§ The task:
Repeat the lines of the data exactly and exclude any picture among them.

┌─ Records supplied

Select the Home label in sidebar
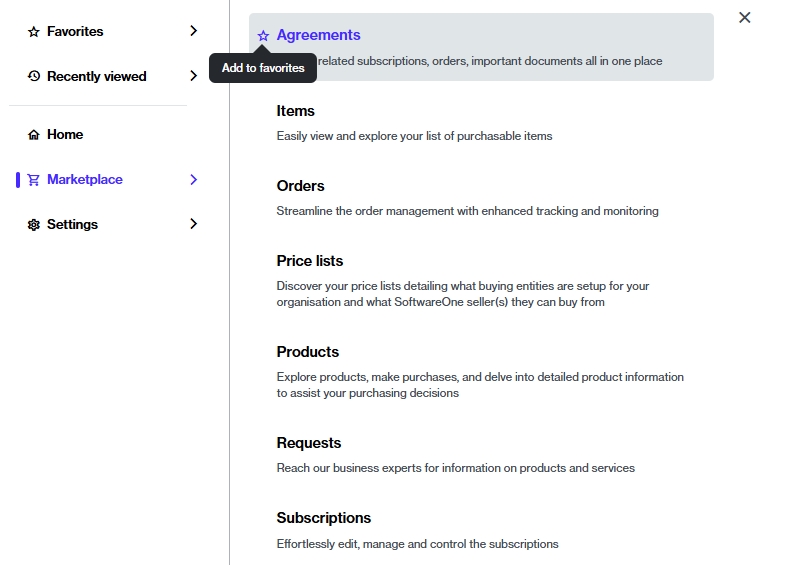The height and width of the screenshot is (565, 788). (65, 135)
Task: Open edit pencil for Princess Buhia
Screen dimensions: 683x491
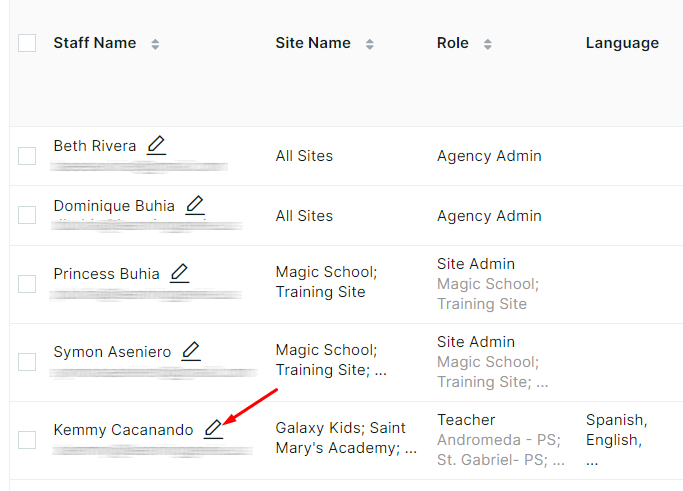Action: 179,273
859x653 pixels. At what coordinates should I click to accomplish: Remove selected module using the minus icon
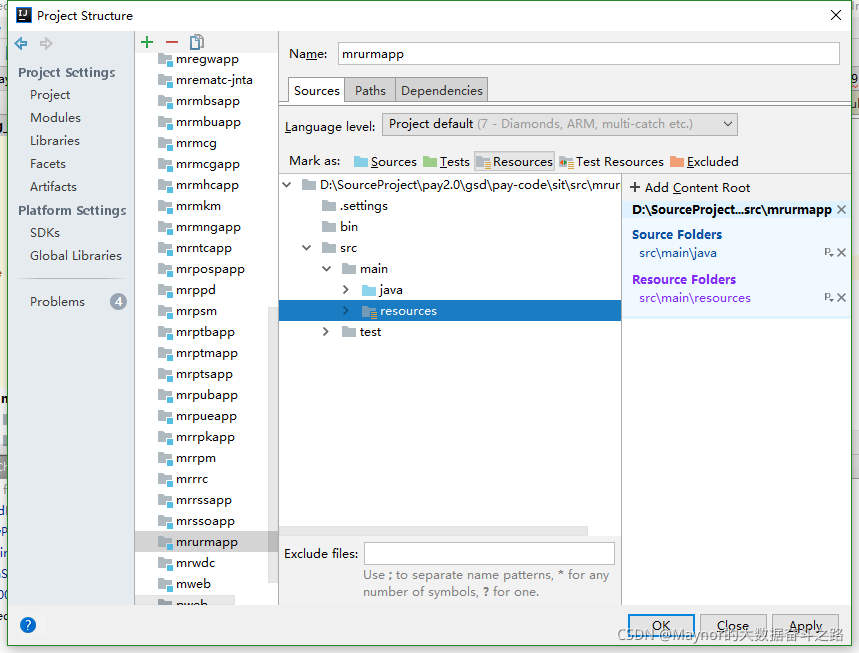pyautogui.click(x=170, y=41)
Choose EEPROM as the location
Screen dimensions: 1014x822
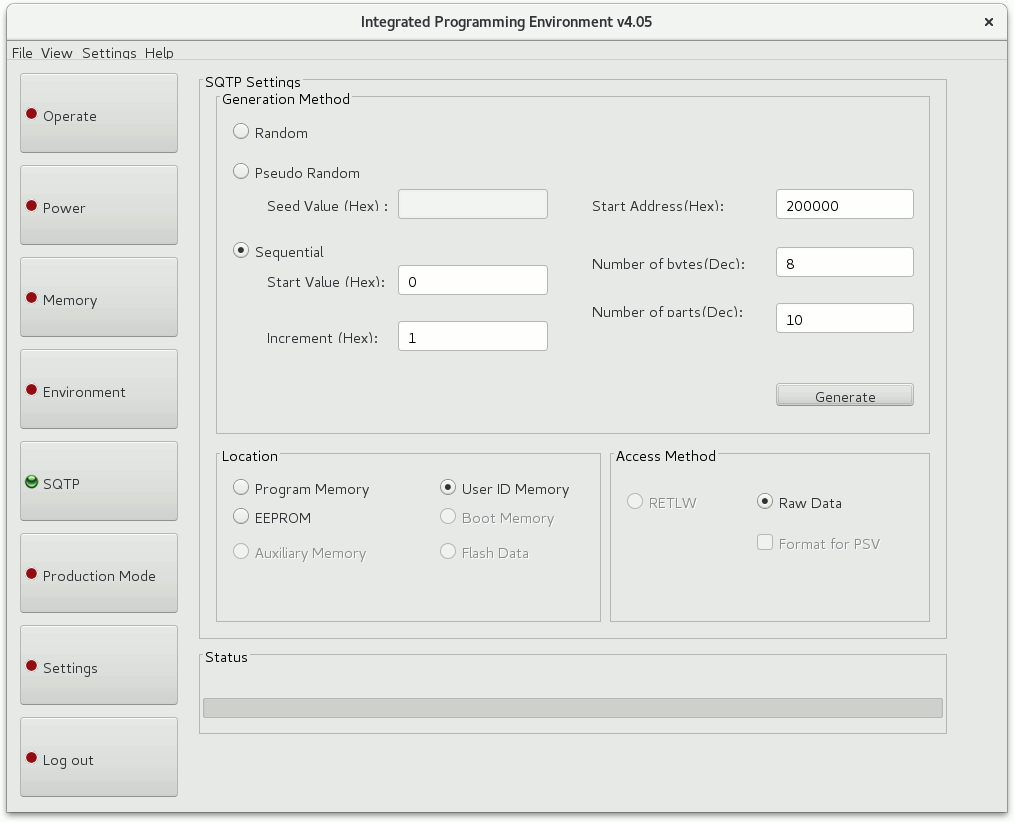pyautogui.click(x=241, y=517)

└─

§ Solution to this problem:
Select the Home label in sidebar
The height and width of the screenshot is (565, 788). (65, 135)
Task: Open edit pencil for Princess Buhia
Screen dimensions: 683x491
Action: 179,273
859x653 pixels. At what coordinates should I click to accomplish: Remove selected module using the minus icon
pyautogui.click(x=170, y=41)
Choose EEPROM as the location
Screen dimensions: 1014x822
pyautogui.click(x=241, y=517)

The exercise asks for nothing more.